▶ _How to complete this task_: Return the lines below that carry the word "computer".
*** Opening Material for the task ***
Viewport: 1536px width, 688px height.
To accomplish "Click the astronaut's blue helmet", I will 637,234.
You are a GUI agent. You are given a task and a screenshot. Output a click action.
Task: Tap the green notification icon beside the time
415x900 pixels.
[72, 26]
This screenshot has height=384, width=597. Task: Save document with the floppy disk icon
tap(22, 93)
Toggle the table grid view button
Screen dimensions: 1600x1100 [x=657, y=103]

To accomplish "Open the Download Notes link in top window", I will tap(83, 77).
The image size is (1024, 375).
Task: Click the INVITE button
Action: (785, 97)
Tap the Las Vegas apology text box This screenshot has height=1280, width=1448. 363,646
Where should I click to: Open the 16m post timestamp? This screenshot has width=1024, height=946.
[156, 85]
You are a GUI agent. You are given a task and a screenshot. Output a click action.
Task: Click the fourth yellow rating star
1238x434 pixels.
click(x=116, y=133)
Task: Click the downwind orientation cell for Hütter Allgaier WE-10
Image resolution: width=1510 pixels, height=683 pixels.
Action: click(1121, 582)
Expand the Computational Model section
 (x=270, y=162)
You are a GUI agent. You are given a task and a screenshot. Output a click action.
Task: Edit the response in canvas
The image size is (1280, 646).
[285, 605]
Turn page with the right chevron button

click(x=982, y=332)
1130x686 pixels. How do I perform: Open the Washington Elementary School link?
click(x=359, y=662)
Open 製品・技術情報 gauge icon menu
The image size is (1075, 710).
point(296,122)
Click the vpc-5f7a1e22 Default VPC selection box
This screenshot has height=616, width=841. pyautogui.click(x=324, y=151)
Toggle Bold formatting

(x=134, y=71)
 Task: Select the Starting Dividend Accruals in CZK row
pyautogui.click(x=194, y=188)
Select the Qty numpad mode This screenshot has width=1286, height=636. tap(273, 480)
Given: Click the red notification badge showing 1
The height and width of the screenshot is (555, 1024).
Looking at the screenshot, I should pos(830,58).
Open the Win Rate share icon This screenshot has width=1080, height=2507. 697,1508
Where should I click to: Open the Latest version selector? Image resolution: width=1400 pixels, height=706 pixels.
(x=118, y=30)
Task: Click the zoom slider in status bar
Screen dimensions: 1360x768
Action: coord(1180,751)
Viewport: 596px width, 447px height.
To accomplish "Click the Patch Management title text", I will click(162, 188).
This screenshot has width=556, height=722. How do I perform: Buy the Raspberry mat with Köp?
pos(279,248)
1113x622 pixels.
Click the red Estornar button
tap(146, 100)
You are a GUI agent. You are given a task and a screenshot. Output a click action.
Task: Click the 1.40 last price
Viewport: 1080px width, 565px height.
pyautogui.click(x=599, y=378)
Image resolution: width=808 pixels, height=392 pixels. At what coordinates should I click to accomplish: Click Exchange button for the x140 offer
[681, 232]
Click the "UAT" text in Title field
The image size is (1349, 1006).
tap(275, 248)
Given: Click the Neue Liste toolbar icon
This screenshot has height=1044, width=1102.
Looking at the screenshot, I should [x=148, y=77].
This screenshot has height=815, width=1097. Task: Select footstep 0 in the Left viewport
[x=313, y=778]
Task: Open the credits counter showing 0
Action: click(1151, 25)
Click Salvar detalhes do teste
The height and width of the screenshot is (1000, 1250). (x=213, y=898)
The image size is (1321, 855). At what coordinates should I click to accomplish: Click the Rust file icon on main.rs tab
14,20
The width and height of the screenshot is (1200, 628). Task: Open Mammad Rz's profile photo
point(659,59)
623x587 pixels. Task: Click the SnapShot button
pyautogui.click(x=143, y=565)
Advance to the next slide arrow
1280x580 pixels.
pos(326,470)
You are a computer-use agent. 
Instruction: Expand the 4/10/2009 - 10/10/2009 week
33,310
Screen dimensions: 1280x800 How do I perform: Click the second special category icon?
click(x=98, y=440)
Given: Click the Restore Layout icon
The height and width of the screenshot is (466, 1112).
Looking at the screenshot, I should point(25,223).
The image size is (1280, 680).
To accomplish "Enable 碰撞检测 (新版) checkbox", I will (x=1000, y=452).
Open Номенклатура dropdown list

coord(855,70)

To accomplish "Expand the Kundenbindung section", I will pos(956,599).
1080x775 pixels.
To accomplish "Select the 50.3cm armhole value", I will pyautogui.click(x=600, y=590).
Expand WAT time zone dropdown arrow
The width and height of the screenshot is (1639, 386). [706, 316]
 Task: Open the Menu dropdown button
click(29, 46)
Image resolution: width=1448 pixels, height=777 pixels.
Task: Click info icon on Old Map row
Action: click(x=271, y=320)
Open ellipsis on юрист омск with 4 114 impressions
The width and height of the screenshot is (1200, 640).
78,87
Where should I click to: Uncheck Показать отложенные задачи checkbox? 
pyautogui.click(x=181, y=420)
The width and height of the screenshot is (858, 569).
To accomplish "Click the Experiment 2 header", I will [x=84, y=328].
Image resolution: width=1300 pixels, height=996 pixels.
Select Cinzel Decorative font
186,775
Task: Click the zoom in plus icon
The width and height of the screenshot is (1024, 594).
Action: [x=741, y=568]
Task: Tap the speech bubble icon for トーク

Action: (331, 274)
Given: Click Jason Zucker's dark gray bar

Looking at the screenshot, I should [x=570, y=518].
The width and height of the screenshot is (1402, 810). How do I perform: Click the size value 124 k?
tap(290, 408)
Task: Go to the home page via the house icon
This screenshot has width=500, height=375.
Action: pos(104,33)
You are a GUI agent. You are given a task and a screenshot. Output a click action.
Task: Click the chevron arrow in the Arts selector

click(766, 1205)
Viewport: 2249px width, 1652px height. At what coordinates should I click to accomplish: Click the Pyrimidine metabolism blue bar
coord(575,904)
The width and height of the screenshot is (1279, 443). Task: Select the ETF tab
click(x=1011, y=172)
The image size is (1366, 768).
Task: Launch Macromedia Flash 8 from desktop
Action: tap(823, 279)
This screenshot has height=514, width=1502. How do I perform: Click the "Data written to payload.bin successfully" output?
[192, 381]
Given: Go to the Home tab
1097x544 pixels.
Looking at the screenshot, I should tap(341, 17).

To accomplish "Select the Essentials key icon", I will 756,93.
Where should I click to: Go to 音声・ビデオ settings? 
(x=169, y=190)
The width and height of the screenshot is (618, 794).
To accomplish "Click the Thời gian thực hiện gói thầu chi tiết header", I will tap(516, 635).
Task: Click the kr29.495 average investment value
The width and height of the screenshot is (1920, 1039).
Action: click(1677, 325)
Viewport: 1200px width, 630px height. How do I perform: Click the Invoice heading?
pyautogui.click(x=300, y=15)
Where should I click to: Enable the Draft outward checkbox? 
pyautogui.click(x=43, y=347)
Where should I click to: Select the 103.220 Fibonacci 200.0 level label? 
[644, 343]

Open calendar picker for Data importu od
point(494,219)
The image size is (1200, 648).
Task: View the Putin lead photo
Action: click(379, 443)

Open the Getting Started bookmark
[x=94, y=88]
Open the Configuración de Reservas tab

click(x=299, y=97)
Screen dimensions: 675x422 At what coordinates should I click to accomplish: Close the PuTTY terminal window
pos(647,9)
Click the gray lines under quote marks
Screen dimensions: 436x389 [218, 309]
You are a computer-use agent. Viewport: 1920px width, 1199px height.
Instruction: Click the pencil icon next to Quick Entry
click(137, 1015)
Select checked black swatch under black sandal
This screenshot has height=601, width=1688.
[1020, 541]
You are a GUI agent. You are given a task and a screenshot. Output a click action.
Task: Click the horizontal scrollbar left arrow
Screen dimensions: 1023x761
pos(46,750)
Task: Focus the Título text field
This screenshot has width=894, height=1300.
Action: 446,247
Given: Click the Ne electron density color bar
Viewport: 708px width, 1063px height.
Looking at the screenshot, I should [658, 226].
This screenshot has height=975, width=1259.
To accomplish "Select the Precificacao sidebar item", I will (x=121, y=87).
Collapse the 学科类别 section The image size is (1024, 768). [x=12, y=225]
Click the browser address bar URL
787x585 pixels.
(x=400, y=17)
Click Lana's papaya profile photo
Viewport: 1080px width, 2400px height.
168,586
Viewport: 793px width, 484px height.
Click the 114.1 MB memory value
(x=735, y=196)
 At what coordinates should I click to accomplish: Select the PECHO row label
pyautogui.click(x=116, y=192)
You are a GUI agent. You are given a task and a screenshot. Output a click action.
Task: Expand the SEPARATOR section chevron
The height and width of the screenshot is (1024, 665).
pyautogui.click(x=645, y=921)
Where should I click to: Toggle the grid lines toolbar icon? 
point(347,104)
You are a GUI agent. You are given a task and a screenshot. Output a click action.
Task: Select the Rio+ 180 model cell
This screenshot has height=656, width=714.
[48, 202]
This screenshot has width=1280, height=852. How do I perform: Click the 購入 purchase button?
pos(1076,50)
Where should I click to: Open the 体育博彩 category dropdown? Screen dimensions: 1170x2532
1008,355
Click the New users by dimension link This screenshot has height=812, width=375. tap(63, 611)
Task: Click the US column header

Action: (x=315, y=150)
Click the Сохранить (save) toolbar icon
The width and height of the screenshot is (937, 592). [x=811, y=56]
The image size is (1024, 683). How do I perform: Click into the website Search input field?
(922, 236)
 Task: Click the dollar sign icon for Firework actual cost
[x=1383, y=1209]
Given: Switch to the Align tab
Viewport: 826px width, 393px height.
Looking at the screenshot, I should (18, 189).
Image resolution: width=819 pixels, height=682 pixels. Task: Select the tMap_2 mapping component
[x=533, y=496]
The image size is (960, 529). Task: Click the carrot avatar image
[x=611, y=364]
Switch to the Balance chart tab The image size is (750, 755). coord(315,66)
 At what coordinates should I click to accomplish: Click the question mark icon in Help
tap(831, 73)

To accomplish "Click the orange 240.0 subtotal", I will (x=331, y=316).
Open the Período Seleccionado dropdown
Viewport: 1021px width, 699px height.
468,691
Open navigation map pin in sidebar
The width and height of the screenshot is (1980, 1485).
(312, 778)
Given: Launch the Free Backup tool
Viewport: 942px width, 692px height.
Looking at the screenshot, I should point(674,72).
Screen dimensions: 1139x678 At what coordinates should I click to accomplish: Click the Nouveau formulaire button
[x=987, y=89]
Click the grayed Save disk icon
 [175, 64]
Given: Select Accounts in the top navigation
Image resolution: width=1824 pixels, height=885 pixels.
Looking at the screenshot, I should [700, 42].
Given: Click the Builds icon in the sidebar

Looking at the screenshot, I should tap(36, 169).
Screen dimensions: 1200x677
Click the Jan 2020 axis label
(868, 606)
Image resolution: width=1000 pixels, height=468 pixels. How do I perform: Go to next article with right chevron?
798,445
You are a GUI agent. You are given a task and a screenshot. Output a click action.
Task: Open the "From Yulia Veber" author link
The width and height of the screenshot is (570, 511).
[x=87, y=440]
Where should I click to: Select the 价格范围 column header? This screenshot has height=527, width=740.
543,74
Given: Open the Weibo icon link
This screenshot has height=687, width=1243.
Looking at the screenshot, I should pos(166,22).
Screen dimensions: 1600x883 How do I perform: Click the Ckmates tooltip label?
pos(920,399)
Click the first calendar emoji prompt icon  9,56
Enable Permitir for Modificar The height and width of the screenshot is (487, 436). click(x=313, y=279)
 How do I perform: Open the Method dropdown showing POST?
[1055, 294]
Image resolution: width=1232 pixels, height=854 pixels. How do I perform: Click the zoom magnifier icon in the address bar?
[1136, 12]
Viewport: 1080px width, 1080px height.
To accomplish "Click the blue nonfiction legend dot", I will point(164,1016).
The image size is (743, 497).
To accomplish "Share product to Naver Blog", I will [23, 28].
*** Closing Material for the task ***
▶ _Solution_:
You are a computer-use agent. 
You are a computer-use agent. Viewport: 1920px width, 1199px height.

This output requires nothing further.